Según su enfoque, el derecho a la educación debe entenderse como un derecho de por vida, cuyo objetivo no es solo el desarrollo pleno de la persona, sino también una sociedad democrática, inclusiva y justa. Finalmente, este derecho requiere el reconocimiento de que cada alumno debe ser apoyado de acuerdo a sus necesidades, para asegurar el fin de las brechas educativas actuales incompatibles con la verdadera igualdad de oportunidades. Por lo tanto, todos deben ser incluidos sin excepción, como se indica en el último informe de UNESCO y SUMMA sobre el monitoreo del derecho a la educación en América Latina.
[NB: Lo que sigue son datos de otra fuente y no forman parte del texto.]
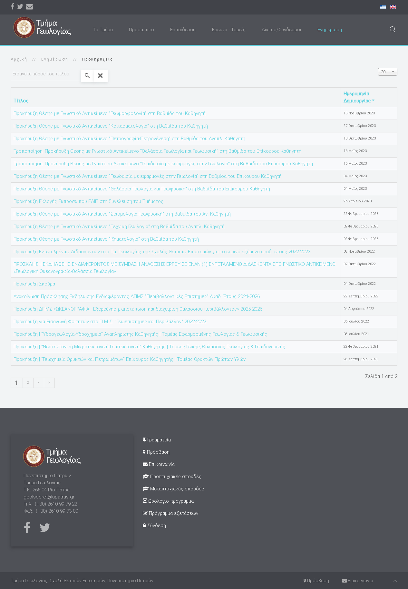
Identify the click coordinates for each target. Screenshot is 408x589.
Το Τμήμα (103, 30)
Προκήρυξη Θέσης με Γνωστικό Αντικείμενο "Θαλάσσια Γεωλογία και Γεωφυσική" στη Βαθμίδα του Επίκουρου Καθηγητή (142, 189)
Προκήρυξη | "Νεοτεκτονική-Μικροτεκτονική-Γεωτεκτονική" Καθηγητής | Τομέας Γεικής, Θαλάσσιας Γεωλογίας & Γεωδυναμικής (149, 347)
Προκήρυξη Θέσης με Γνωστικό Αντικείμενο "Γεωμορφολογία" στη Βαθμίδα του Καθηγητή (110, 113)
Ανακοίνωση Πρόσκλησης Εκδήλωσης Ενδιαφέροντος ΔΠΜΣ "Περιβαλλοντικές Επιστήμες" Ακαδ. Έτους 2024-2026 (137, 296)
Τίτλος (21, 101)
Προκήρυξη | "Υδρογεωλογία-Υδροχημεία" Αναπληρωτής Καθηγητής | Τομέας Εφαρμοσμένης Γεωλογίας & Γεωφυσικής (140, 334)
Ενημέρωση (329, 30)
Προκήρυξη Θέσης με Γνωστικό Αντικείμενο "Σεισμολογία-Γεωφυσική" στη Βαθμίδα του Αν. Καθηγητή (122, 214)
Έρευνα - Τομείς (229, 30)
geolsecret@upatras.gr (49, 497)
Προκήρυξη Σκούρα (34, 284)
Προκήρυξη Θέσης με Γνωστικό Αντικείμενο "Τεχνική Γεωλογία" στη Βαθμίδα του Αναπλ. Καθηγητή (119, 226)
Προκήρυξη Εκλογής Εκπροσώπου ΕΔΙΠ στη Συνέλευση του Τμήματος (88, 201)
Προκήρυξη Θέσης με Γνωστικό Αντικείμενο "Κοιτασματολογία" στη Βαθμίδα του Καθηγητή (111, 126)
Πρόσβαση (156, 452)
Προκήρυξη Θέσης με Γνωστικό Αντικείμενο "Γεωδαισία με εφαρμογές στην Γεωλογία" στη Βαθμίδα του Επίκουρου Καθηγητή (148, 176)
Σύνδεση (154, 525)
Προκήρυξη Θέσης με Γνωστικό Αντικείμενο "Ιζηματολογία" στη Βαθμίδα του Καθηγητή (106, 239)
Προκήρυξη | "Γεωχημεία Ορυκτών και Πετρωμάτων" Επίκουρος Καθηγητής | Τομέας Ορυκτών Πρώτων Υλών (130, 359)
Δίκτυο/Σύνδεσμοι (281, 30)
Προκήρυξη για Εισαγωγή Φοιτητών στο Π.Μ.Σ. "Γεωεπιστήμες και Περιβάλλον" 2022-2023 (110, 321)
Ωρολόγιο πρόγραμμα (168, 501)
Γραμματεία (157, 440)
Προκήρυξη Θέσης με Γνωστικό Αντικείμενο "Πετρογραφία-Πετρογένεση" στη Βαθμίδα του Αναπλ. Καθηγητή (129, 138)
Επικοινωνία (159, 464)
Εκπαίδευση (183, 30)
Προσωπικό (141, 30)
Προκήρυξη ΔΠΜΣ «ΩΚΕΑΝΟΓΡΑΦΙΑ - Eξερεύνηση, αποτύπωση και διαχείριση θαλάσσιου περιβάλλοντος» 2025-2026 (138, 309)
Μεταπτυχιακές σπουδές (173, 489)
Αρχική (19, 59)
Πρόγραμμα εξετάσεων (170, 513)
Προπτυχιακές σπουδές (172, 476)
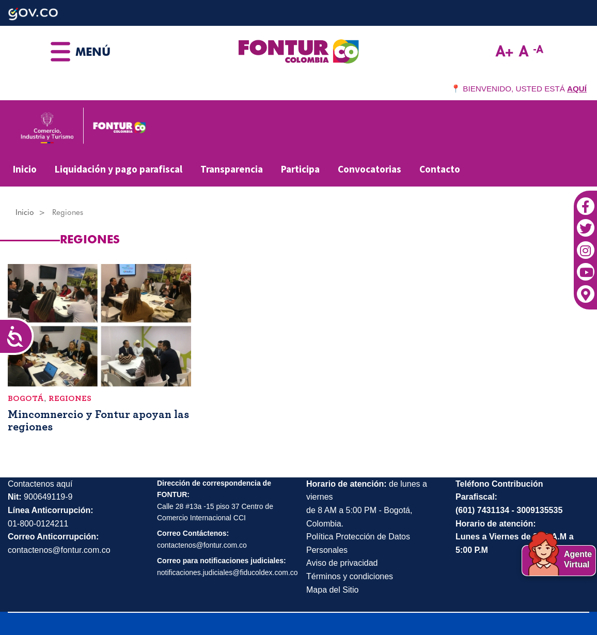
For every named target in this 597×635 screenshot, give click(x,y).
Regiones (70, 398)
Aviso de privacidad (342, 563)
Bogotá (26, 398)
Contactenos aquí (40, 483)
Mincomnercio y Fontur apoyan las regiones (98, 420)
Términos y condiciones (349, 576)
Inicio (25, 169)
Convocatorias (369, 169)
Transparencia (231, 169)
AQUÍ (577, 88)
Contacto (439, 169)
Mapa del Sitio (332, 589)
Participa (300, 169)
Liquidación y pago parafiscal (118, 169)
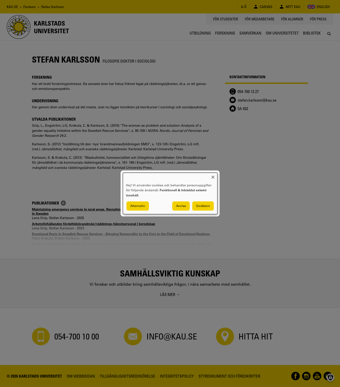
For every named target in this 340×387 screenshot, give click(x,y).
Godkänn (203, 206)
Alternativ (137, 206)
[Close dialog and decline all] (212, 175)
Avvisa (181, 206)
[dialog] (170, 193)
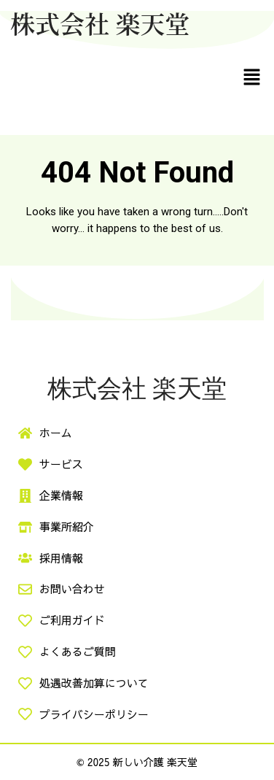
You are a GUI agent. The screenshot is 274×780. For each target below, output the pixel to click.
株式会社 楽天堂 (100, 23)
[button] (252, 76)
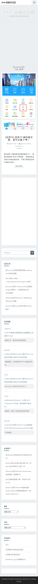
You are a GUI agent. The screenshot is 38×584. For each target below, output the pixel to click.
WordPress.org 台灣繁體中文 (16, 559)
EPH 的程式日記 (9, 2)
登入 (7, 545)
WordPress (26, 579)
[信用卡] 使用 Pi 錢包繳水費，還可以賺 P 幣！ (19, 138)
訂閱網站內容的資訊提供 (14, 550)
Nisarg (19, 581)
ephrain (24, 143)
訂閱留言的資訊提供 (13, 554)
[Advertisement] (19, 44)
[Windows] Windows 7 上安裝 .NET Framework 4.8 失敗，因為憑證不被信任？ (17, 403)
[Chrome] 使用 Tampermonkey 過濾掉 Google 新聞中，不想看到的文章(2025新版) (19, 289)
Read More (20, 166)
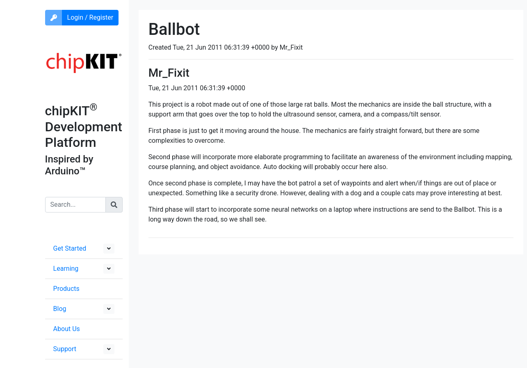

2. Consolidar el rol del Estado: desde 1980 Chile es uno de los países más privatizados del mundo en materia de educación escolar y universitaria. El debilitamiento constitucional del rol estatal y su limitación a uno subsidiario explica en parte los altos niveles de desigualdad y segregación en el sistema educativo. Para revertir esta situación, de acuerdo con las diversas constituciones del mundo (alemana, francesa, finlandesa), el Estado debe ser reconocido como garante y preferencial de la educación pública, como lo hicieron las anteriores constituciones de Chile (1833 y 1925). Garantizar una educación pública justa, inclusiva y de calidad debe ser la máxima prioridad del Estado chileno en esta área.

3. Redefinir la libertad de educación, sometiéndola al derecho a la educación: El interés superior de las niñas, niños y adolescentes debe estar por encima de los intereses de los dueños de las escuelas. La libertad de educación debe subordinarse al derecho a la educación, contrario a lo que ocurre hoy en la constitución chilena. Se debe reconocer la libertad de enseñanza para enriquecer las propuestas educativas. Sin embargo, esto debe estar al servicio de un sistema educativo más innovador, que exprese mejor la diversidad de la sociedad y sus territorios, y no debe ejercerse para excluir, segregar y crear guetos socioculturales.

El debate constitucional acaba de comenzar, esperamos que los votantes y la sociedad chilena aprovechen esta oportunidad histórica. Es fundamental poder canalizar el descontento social a nivel institucional. Sabemos que la constitución no resolverá mágicamente todos los problemas, pero es un paso fundamental en el camino hacia la construcción de una sociedad más democrática, cohesionada y justa.

Javier González Es director del Laboratorio de Investigación e Innovación en Educación para América Latina y el Caribe, SUMMA, y profesor afiliado de la Universidad de Cambridge; sí Rafael Carrasco es subdirector de SUMMA.